▸ EXERCISE DETAILS: Set down exactly the lines below, starting at the one that contains "Task: Click the" and ending at the one that contains "This screenshot has width=1270, height=952.", with both of those lines included and nothing else.
[[ INPUT RECORDS open ]]
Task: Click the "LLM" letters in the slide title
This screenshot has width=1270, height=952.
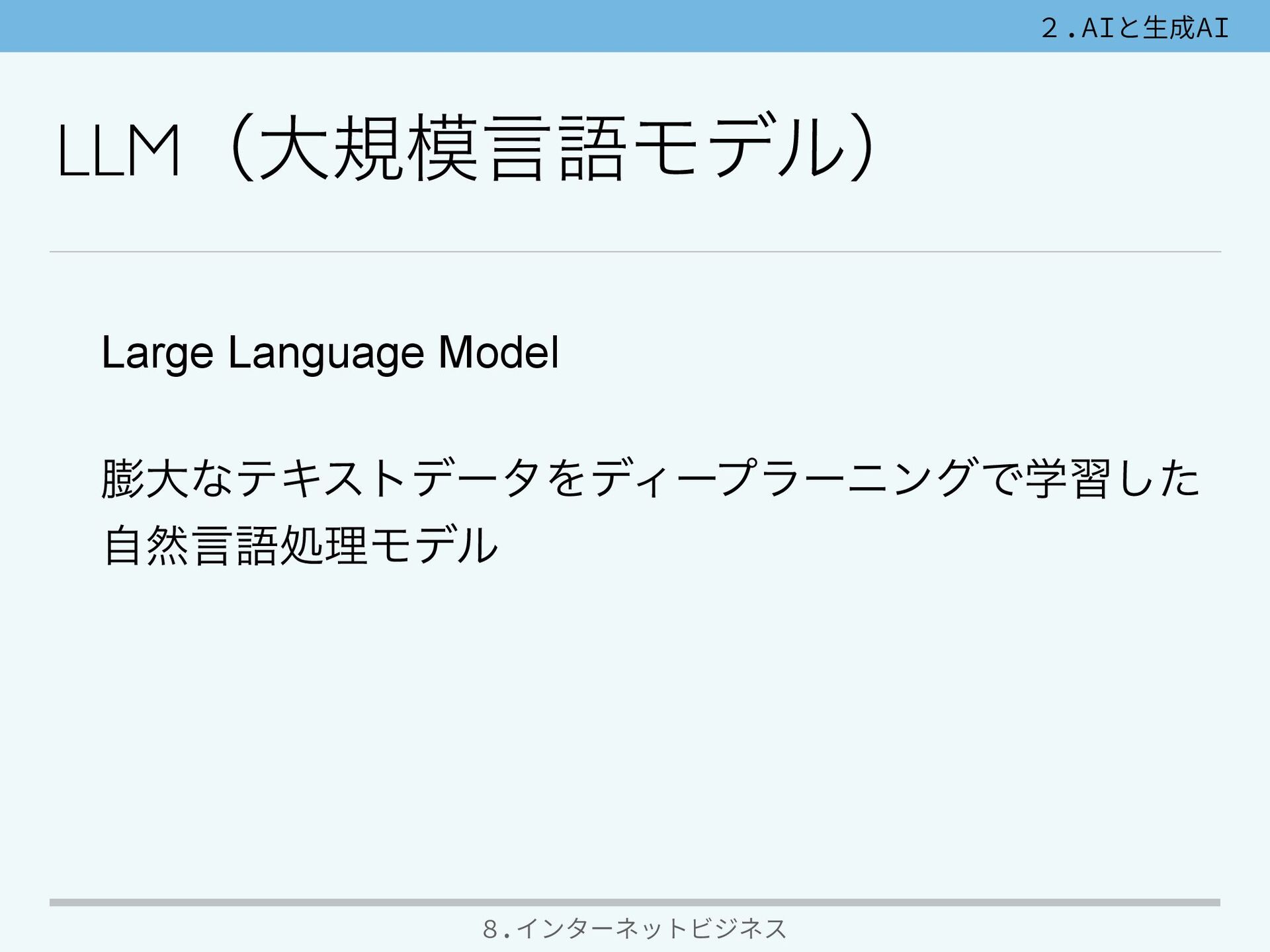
[[ INPUT RECORDS closed ]]
[[ INPUT RECORDS open ]]
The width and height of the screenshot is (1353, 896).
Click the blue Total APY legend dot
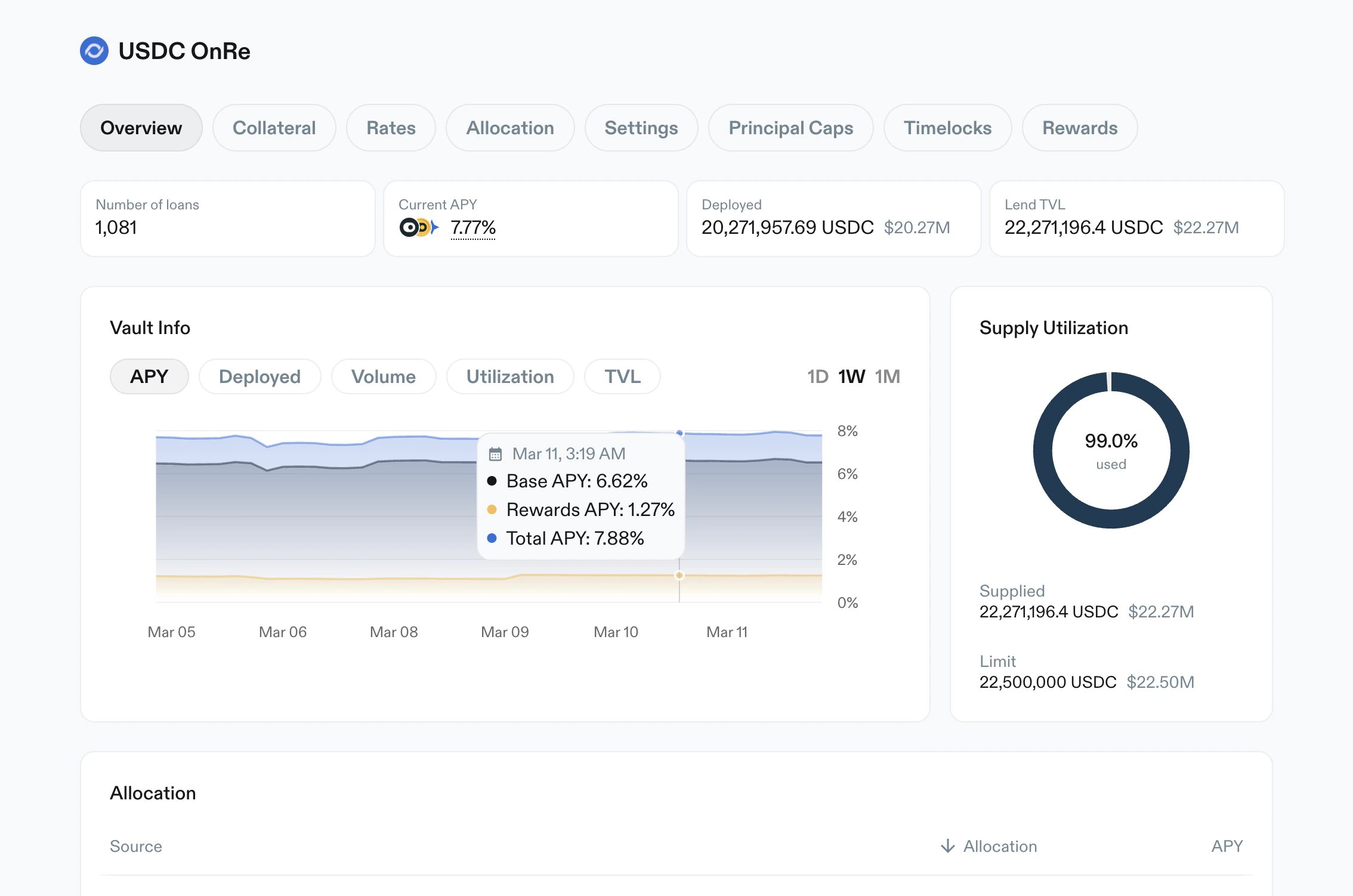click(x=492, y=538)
[[ INPUT RECORDS closed ]]
[[ INPUT RECORDS open ]]
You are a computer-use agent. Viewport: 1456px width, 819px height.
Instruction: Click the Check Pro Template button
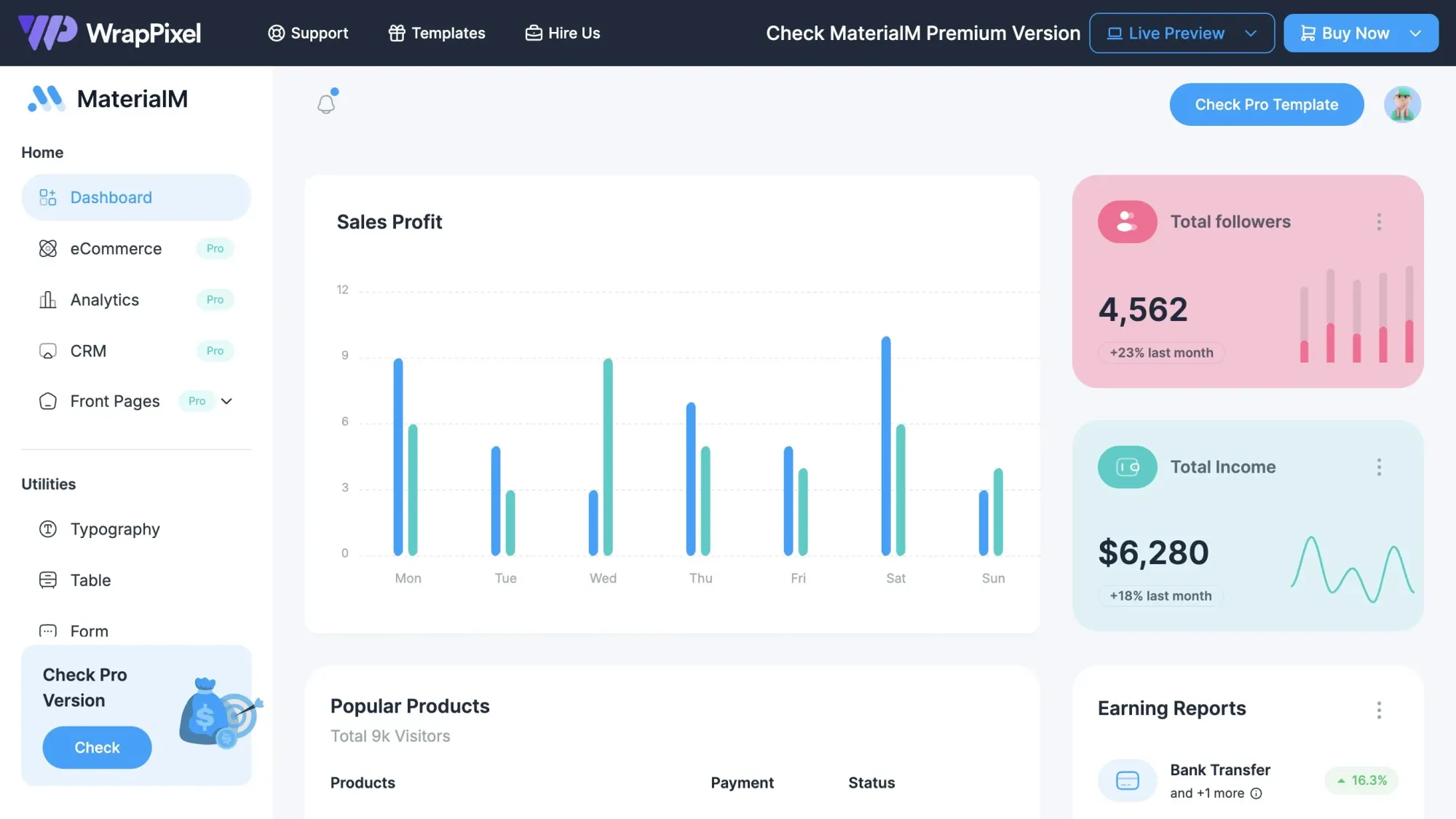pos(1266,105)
[[ INPUT RECORDS closed ]]
▸ YOUR RESPONSE:
Task: Click the "LLM" letters in the slide title
This screenshot has width=1270, height=952.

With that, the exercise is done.